This was published 6 years ago

Opinion

The real problem with women in film

Reese Witherspoon, Oprah Winfrey and Mindy Kaling as they appear in the Wrinkle in Time poster. Disney

Tinseltown’s biggest night has been and gone for another year. And although much has changed in the last 12 months, it seems that all too many things have remained the same. Women in the industry may be claiming more space and volume in which to make themselves heard, but it may be some time yet before social attitudes catch up - even from the people we assume are supposed to "get it".

A week or so ago, the poster for Ava Duvernay’s highly anticipated A Wrinkle In Time was released. It’s a stunning image, with the profile of protagonist Meg Murray (Storm Reid) overlayed by a prism of the other characters’ faces awash in a haze of purple, orange and acid green. I first saw the poster when it was tweeted out by Grace Randolph, creator and presenter of the immensely popular YouTube series, Beyond The Trailer.

“This is a GREAT poster,” she wrote. “But don’t they want little boys to see this too…?”

Uh….say what?

Randolph expanded in her replies to the (thankfully) gobsmacked responses to her tweet. “I’m talking more about the all female cast - as it seems on the poster - and pastel colours.” When someone pointed out that the wildly successful movie Hidden Figures featured three women of colour and nobody else, Randolph argued, “Yes, but that poster has a space rocket on it - and the NASA logo. HUGE difference. (And loved that movie too!)”

Randolph may just be one person, but her views are not all that uncommon. There is an assumption among many that stories that centre women are somehow ‘niche’. For women’s stories to be appealing to male viewers, they have to work hard to make boys and equal part of the story. Or, you know, put a giant phallus in the shape of a rocket on the poster.

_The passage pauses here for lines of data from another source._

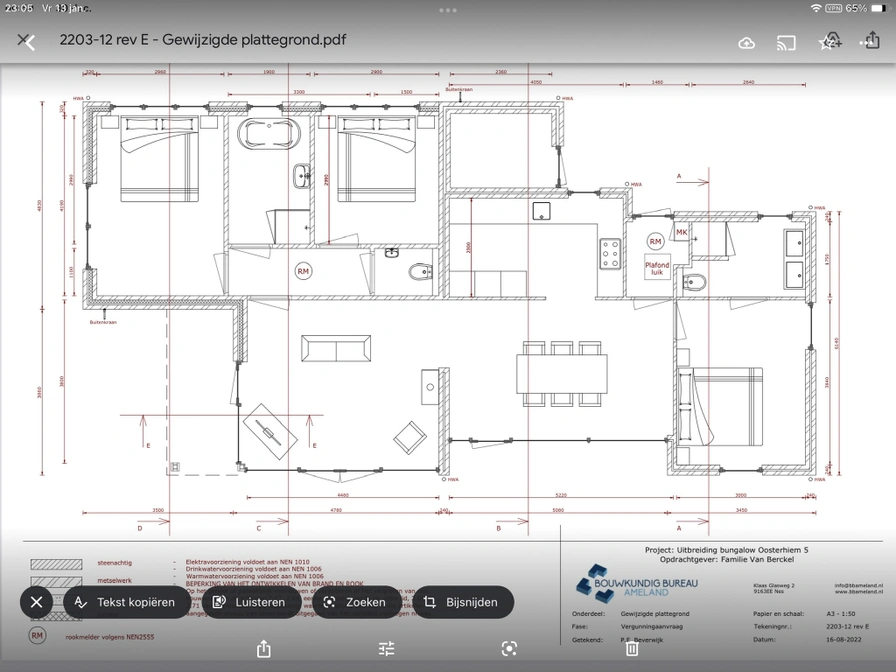
Task: Tap the Plafond luik label on the plan
Action: tap(657, 268)
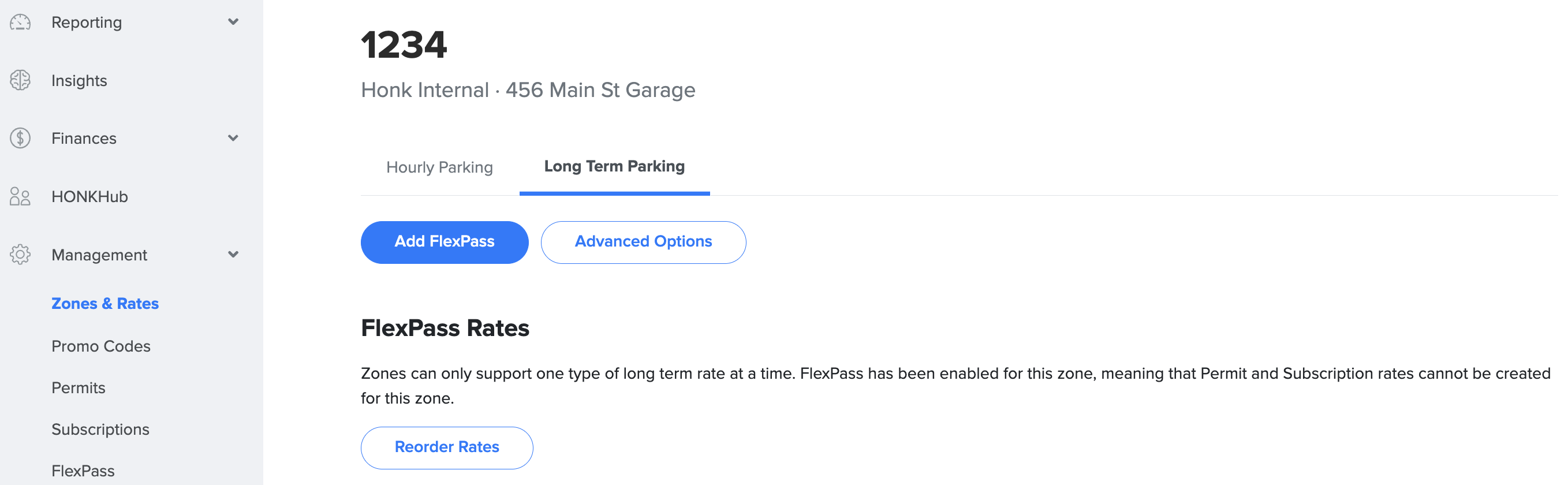Expand the Reporting section chevron

[x=233, y=22]
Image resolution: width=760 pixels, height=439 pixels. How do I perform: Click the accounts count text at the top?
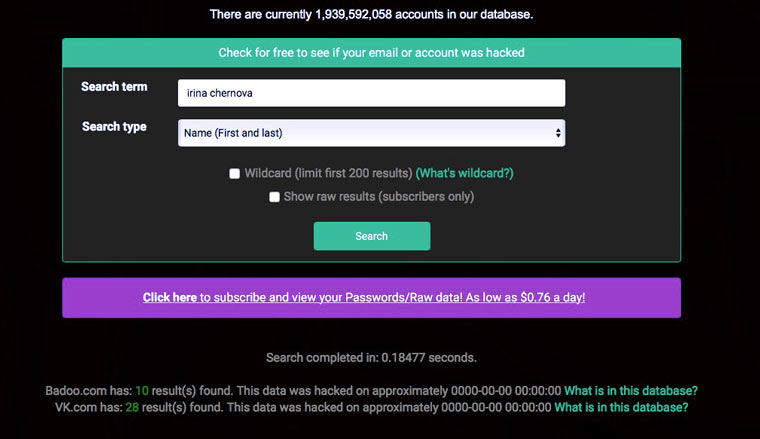coord(371,15)
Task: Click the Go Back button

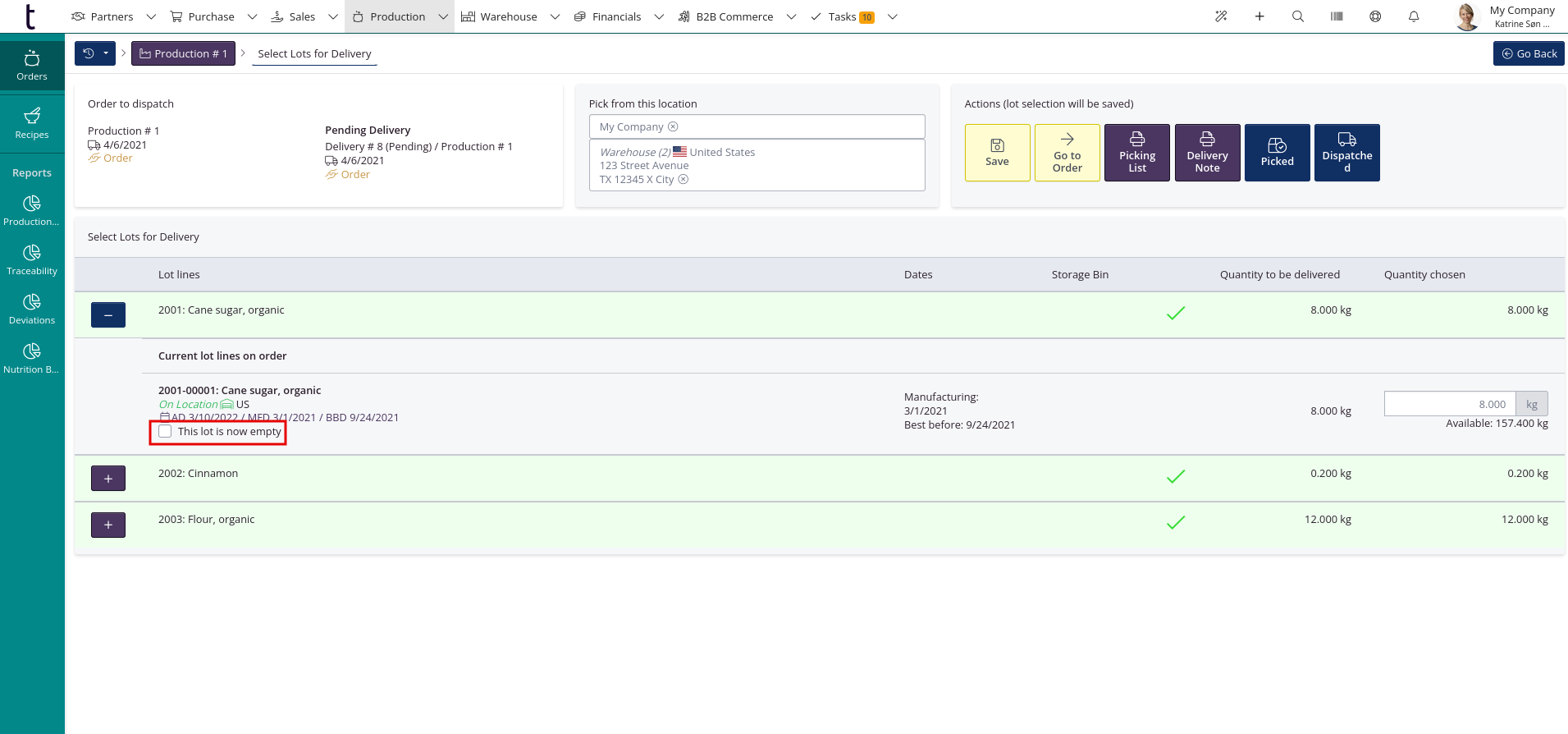Action: [1528, 53]
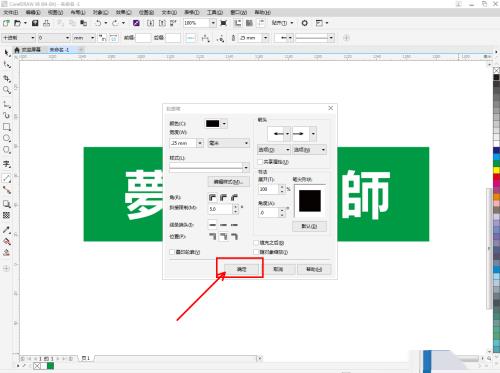The width and height of the screenshot is (500, 373).
Task: Select the Eyedropper tool in toolbox
Action: coord(6,230)
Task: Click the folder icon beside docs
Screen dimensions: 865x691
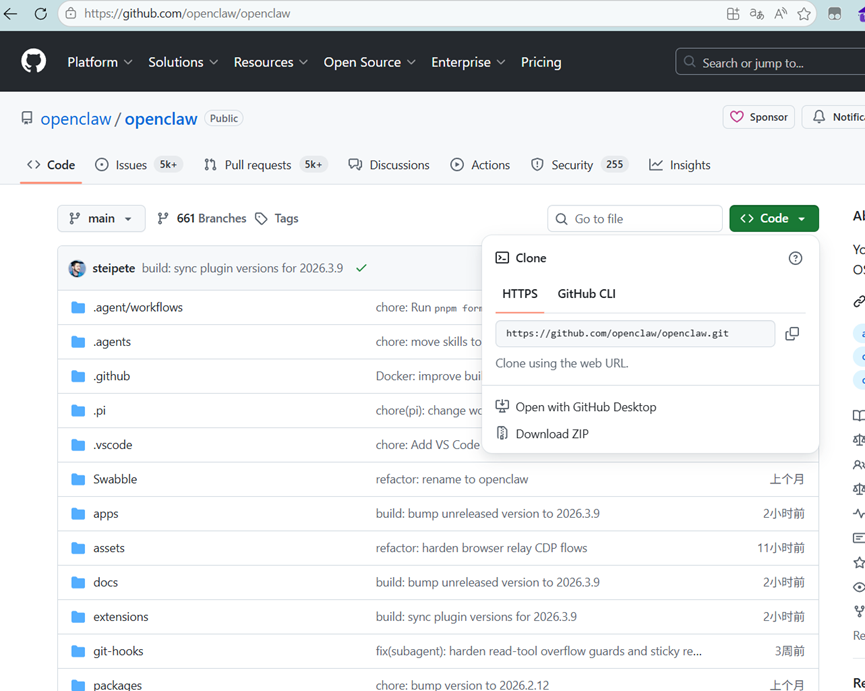Action: tap(78, 582)
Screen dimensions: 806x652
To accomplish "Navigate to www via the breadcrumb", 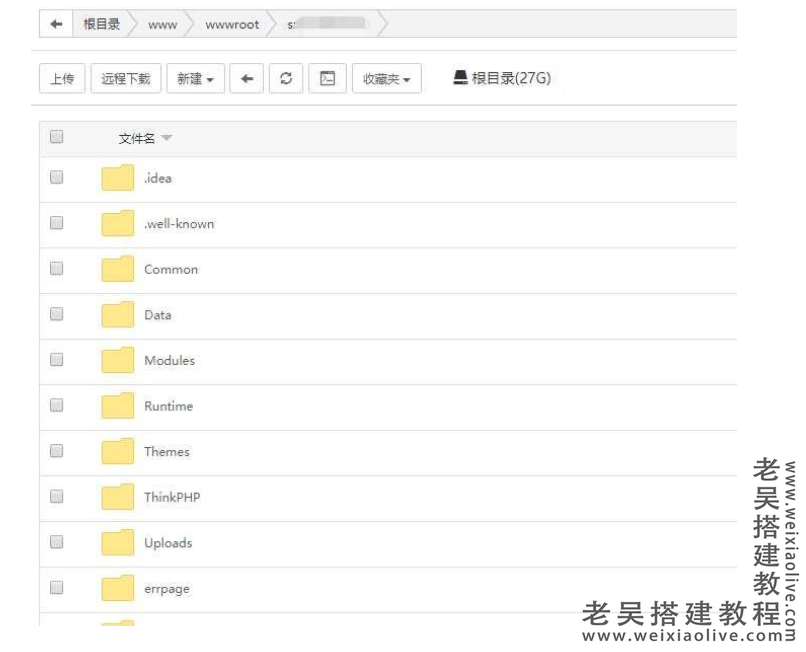I will pyautogui.click(x=162, y=24).
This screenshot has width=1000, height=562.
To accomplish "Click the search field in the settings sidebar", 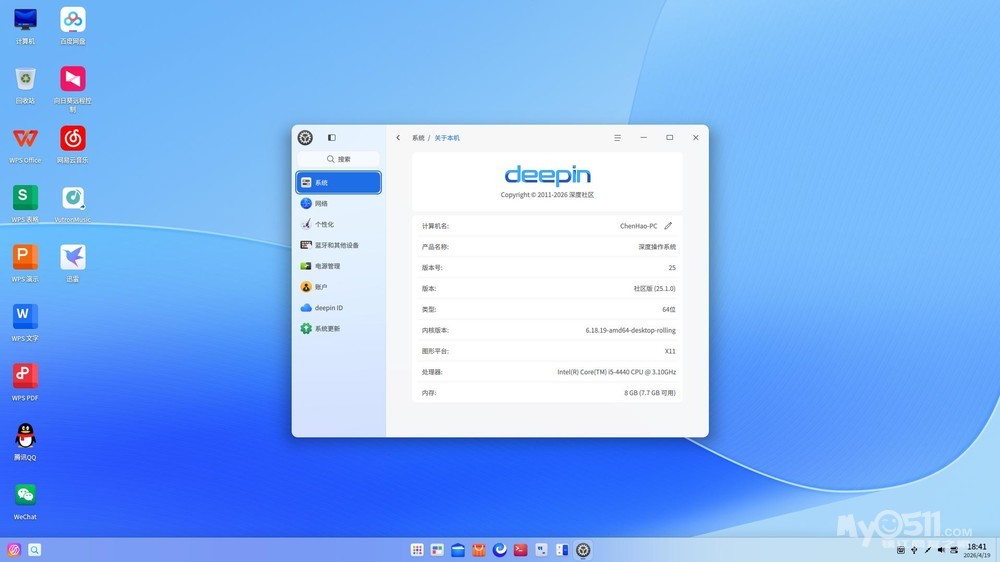I will pos(339,159).
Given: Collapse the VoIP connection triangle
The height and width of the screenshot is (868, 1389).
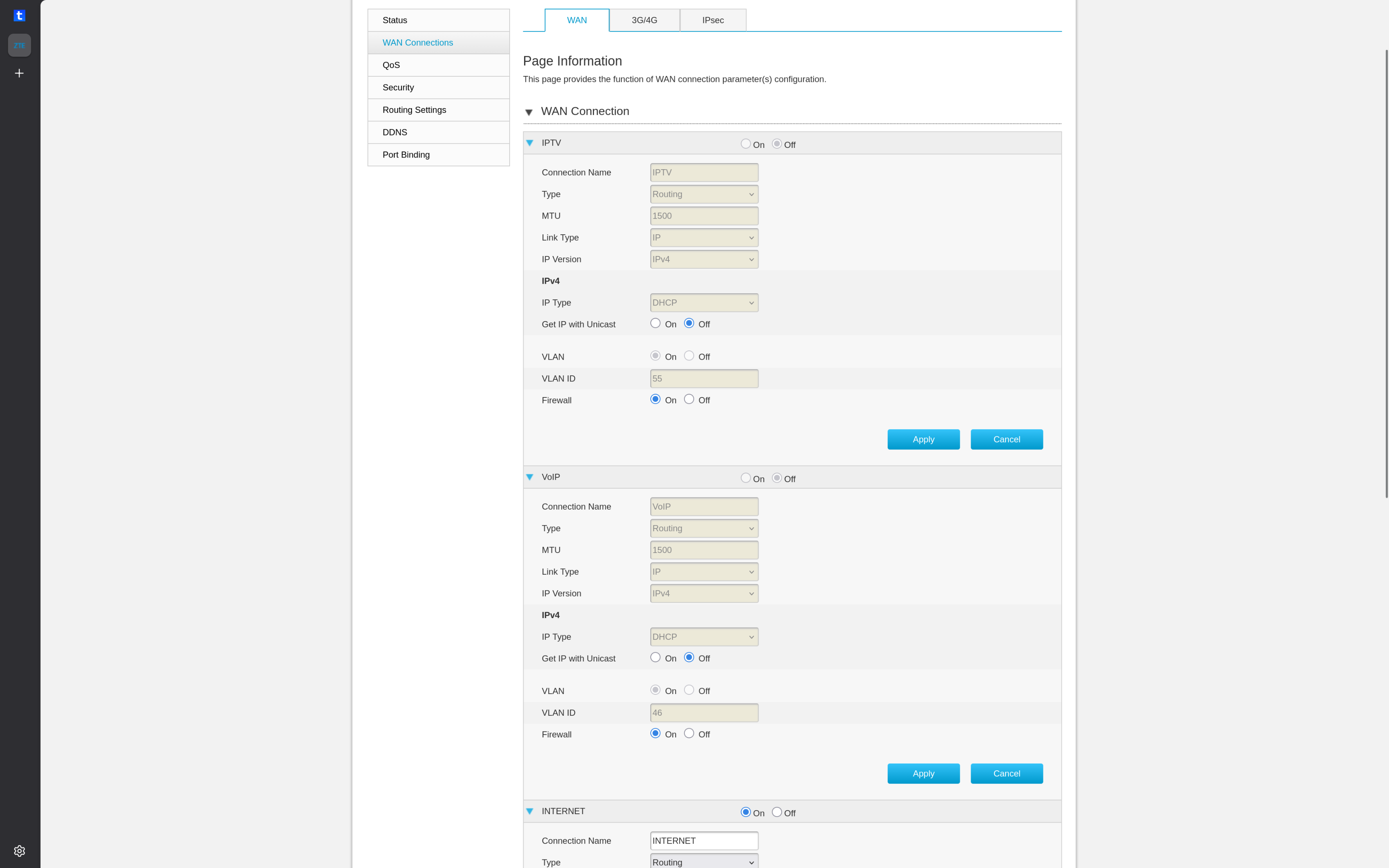Looking at the screenshot, I should (x=530, y=477).
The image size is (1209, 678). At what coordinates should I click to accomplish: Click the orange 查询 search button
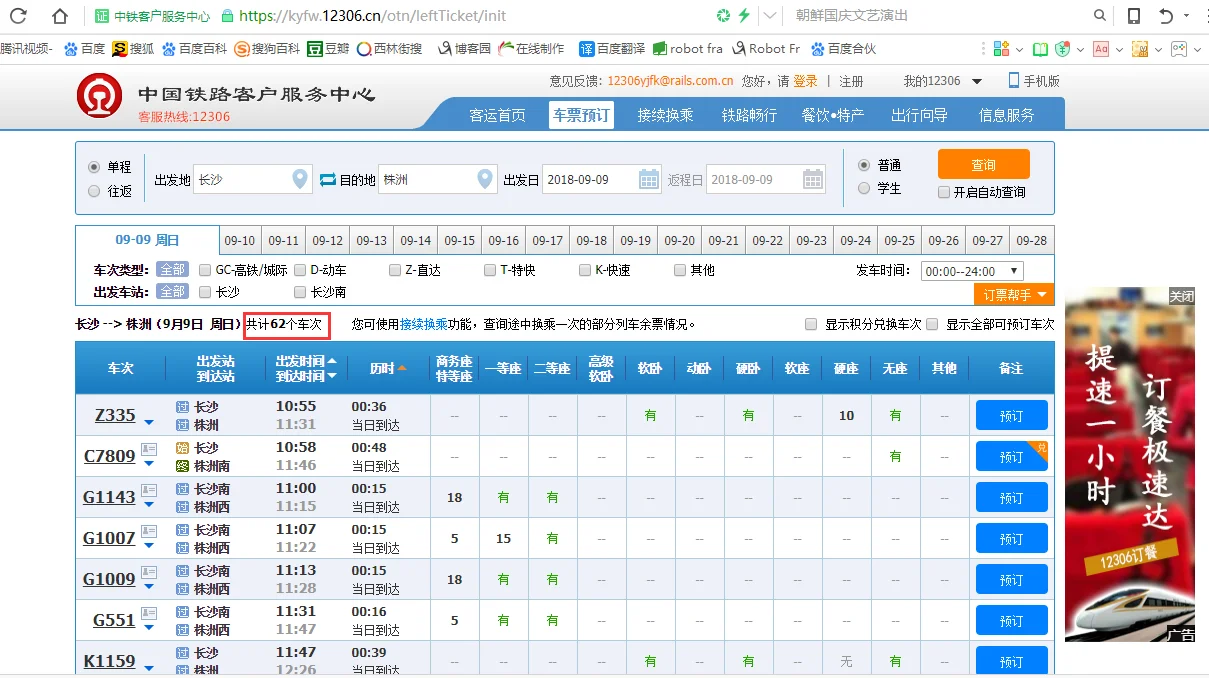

This isn’t just reflected by anecdotal evidence; statistical data collected on movie production demonstrates time after time that women continue to be marginalised on screen. In 2015, the Geena Davis Institute on Gender in Media released Gender Bias Without Borders, a report summarising the depiction of female characters in popular movies across 11 different continents. The investigation found that women featured as protagonists only 23 per cent of the time, and that they delivered only 21 per cent of the dialogue. The report also found that for every 1 visible woman on screen, there were 2.24 visible men (on average). But it was also instructive to discover the role women were assigned when they were allowed to be present; when women did feature in these movies, they were two times more likely to be depicted in revealing clothes, with teen girl characters the most likely to be sexualised in this manner.

Similar studies conducted by the research institute show that women in film reflect a dire workplace imbalance. Female characters in popular movies account for less than a quarter of all characters with jobs, which is a far cry from the 40 per cent of women that make up the global (paid) workforce (remembering of course that the vast, vast majority of the world’s unpaid labour is performed by women.) And while boys might have been encouraged to see Hidden Figures because of the rocket on the poster (excuse me while I jettison myself into space), it’s still one of the few films that shows women performing integral roles in the STEM, tech and science based industries with men in these fields outnumbering women on screen at a ratio of 7:1.

But as I said, Randolph’s view isn’t all that uncommon. In 2011, Disney Pixar announced it would be changing the title of their upcoming release, Rapunzel, to the more oblique Tangled. "We did not want to be put in a box,” explained Ed Catmull, president of Disney Animation Studios. “Some people might assume it's a fairy tale for girls when it's not. We make movies to be appreciated and loved by everybody."

In You Play The Girl: On Playboy Bunnies, Princesses, Trainwrecks and Other Man-Made Women, the film critic Carina Chocano explores how the idea of girlhood is shaped by stories so often constructed by men. Chocano writes about her first foray into movie critique, when her work required her to spend hours upon hours watching movies in the dark, consuming, as she says, “toxic doses of superhero movies, wedding-themed romantic comedies, cryptofascist paeans to war, and bromances about unattractive, immature young men and the gorgeous women desperate to marry them.”

Isn’t it funny how movies that centre the stories (and voices, and jobs, and importance) of men are never tailored to appeal to women beyond including one or two of us (maybe) somewhere along the way as a plot device? And yet women still see these movies, and are equally able to appreciate the purpose of them?

This, despite the fact that it's always been made explicitly clear to us that our presence in, or outside of them is most properly defined by male storytellers who all too often seem to have never actually met a real life woman in the flesh.

What kind of statement does it make about the complexity of boys to suggest that images of girls and pastels immediately shut them down to a story’s breadth and beauty? We need to be challenging these ideas, not repeating them without question. If you build it, they will come.

So get building.

Clementine Ford is a best-selling author and feminist commentator. Her book, 'Boys Will Be Boys', is out now.